These are complicated matters that I often fail to understand, so someone please correct me if I’m wrong, but…
Wouldn’t all sides agree that it would be outright heresy to say that the Holy Spirit proceeds hypostatically from the Son as well as the Father? That’s been my impression; thus, I don’t think the filioque is meant to be claiming such a thing.
There was a thread on this recently where some very detailed discussion was going on, particularly, if I recall correctly, between Cavaradossi (who is eastern Orthodox) and Mardukm (who is an Oriental Catholic).
The argument winds up conflated because of a lot of linguistic issues, but at its core, I think it has to do with causality. The Florentine decree, which I suppose would still be the official Catholic teaching on the matter, attributes the two Greek terms aitia (cause) and arche (principle) to the Son. All of the other disagreements (whether the subsistence, hypostasis, energies, etc. of the Holy Spirit come from or through one person or another) are in some sense secondary to the one over causality, because they follow the argument over causality.

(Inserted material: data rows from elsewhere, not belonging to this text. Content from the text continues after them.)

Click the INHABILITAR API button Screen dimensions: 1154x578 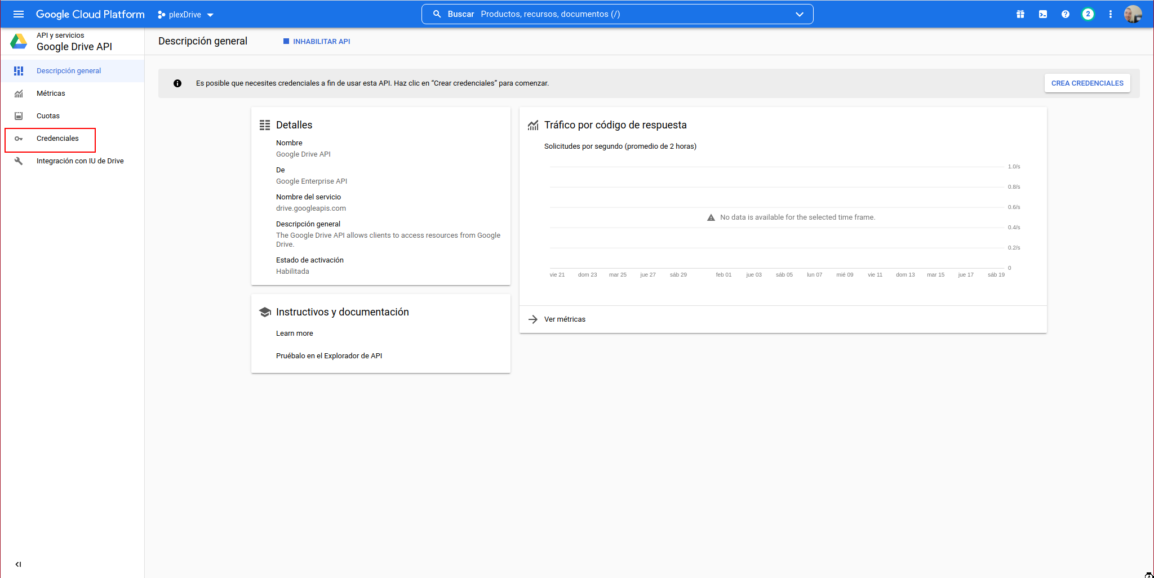coord(317,42)
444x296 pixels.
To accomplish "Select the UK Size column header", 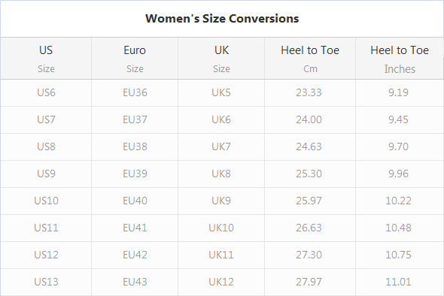I will coord(221,59).
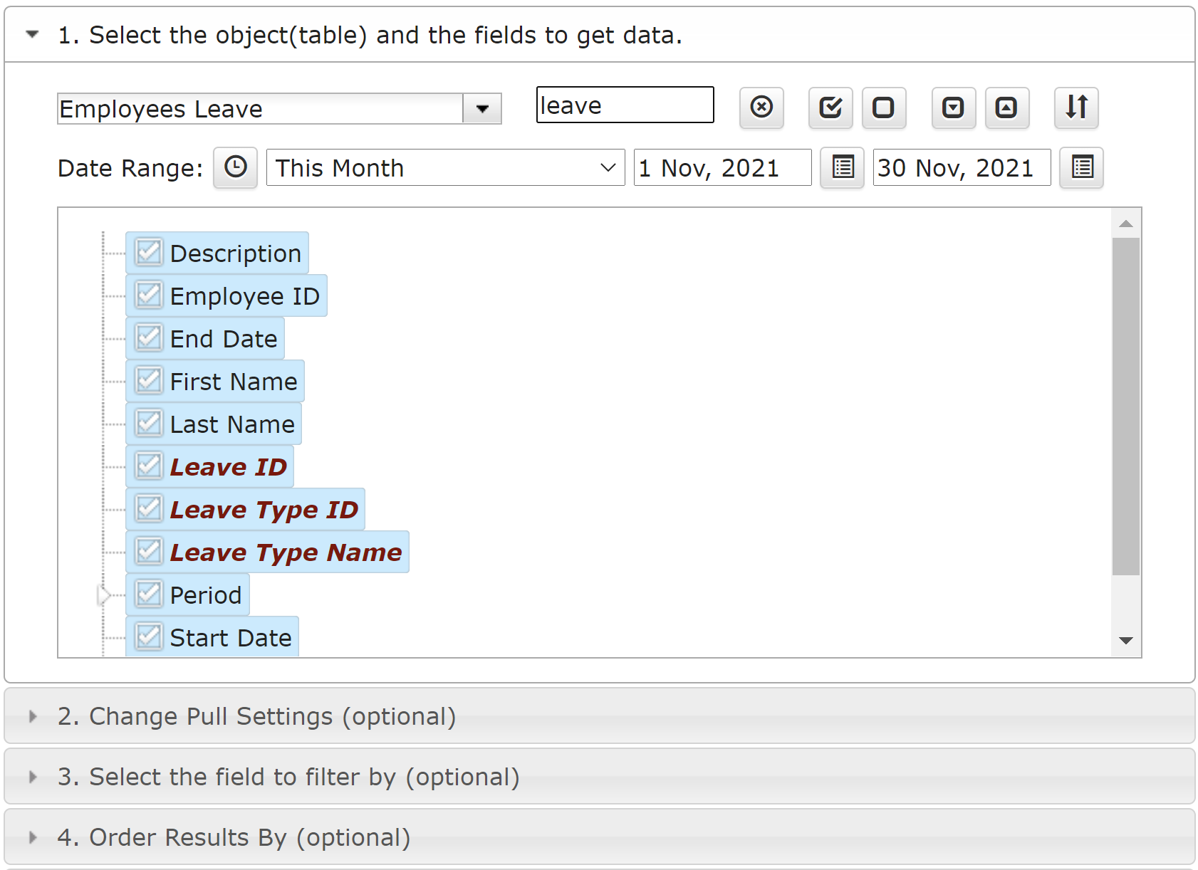Check all fields icon

830,108
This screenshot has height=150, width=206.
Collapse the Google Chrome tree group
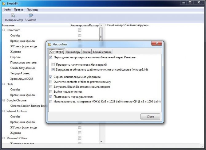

Among the Greek tradition, it was almost unanimously confessed that the Father is the only cause and principle. Even Gregory of Nyssa, who is the most
Filioque friendly Cappodocian Father, in terms of proof-texts, does not ascribe these two terms to the Son. Instead, he divides the persons into the cause and the uncaused, and then of the uncaused, he distinguishes between the two by having one of the caused (the Spirit) being from the cause (Father) through the other caused (the Son), while the other caused (the Son) is from the Father through none other.
Gregory the Theologian, on the other hand (the Cappodocian Father used against the
Filioque the most), speaks of the Father as the cause, the Son as the begotten and the Spirit as the proceeding. This distinction between begetting and procession, originally made to combat the Eunomian thesis that the Son and Spirit cannot both be caused by the Father, as the Spirit would be a second Son, preserves the connection of the Spirit to the Son without having to engage in Gregory of Nyssa’s more speculative approach to differentiating the two caused persons. Instead of cataphatically attempting to define the difference like Gregory of Nyssa, Gregory the Theologian apophatically defines procession as a mode of generation which is not begetting, pointing out that we should refrain from attempting to define cataphatically procession when we cannot even do the same with the generation of the Son.
To sum up over fifteen hundred years of theological thought, to this day, the East still rejects ascribing any sort of causality to the Son, because causality and principle are hypostatic properties of the Father.